The Nest acquisition will give Google a boost in the consumer hardware market, with Nest’s sleek, intuitive, and simple-yet-futuristic designs and technology. The devices monitor your home and communicate with each other. You can access and control your devices via an app on your tablet or smartphone so you’ll always know what’s going on in your home.

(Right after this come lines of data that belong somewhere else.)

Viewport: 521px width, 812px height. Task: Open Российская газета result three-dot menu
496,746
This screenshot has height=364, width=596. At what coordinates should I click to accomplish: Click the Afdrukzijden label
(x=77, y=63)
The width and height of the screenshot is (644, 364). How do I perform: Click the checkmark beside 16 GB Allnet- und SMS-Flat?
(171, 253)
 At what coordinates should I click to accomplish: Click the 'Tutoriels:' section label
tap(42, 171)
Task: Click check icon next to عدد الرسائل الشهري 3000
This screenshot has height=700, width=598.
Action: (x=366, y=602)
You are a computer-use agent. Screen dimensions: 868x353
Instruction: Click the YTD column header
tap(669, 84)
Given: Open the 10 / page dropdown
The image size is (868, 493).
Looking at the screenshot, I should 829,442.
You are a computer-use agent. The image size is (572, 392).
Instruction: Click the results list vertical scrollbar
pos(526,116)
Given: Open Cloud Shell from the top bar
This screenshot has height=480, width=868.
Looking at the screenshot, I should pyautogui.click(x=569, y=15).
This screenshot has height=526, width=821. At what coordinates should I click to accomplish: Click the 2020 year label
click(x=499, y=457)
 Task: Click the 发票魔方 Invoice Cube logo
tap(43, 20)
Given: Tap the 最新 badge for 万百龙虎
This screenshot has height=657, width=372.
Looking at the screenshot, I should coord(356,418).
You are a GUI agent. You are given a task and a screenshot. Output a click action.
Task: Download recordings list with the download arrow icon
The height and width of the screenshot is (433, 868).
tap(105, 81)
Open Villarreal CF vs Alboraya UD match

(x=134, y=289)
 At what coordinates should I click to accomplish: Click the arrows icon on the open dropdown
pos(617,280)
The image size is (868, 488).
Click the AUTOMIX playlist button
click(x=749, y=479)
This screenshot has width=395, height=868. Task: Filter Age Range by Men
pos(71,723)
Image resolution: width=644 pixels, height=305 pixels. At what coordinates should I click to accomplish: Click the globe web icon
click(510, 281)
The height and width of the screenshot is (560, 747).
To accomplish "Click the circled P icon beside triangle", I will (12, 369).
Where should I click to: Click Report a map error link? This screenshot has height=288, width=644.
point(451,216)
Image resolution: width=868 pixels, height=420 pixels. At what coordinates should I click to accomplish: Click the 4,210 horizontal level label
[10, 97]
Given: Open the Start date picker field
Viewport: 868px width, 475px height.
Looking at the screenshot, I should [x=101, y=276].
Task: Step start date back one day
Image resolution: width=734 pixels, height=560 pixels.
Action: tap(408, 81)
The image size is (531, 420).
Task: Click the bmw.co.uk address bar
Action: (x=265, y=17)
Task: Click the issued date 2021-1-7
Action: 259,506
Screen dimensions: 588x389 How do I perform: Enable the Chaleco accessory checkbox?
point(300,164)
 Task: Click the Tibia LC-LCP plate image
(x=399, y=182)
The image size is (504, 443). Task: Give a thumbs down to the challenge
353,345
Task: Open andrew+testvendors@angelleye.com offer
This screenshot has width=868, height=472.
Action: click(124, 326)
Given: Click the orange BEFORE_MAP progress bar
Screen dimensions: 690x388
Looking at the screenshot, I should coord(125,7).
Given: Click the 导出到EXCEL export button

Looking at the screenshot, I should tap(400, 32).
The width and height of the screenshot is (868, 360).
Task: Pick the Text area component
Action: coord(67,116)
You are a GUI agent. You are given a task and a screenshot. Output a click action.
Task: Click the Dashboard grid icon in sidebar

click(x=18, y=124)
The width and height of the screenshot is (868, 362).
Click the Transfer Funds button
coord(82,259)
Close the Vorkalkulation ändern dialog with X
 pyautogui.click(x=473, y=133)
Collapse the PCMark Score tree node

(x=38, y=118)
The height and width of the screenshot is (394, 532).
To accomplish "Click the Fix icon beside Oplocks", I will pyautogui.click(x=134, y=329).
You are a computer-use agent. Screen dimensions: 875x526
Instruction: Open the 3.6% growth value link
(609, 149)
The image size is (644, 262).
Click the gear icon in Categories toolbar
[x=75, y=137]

Although relatively small in size as a company, Nest presents huge opportunity and Google is betting on it paying off. In the official press release, Larry Page wrote, “Nest’s founders, Tony Fadell and Matt Rogers, have built a tremendous team that we are excited to welcome into the Google family. They’re already delivering amazing products you can buy right now – thermostats that save energy and smoke/CO alarms that can help keep your family safe. We are excited to bring great experiences to more homes in more countries and fulfill their dreams!”
MAINTAINING ITS IDENTITY
As Nest forges ahead into 2014, it does so with the full weight and power of Google behind it. Don’t expect things to change drastically, though. Rest assured, it’s not going to be swallowed up by Google.
Fadell addressed such concerns in his blog post, stating, “Nest will continue to be Nest, with its own distinct brand identity. We will continue to reimagine and reinvent the unloved products that proliferate in our homes, just as we have since we started. We are simply going to get our products into the hands of people around the world – faster.”
With a $3.2 billion nest egg, one could imagine they’re well positioned to do exactly that.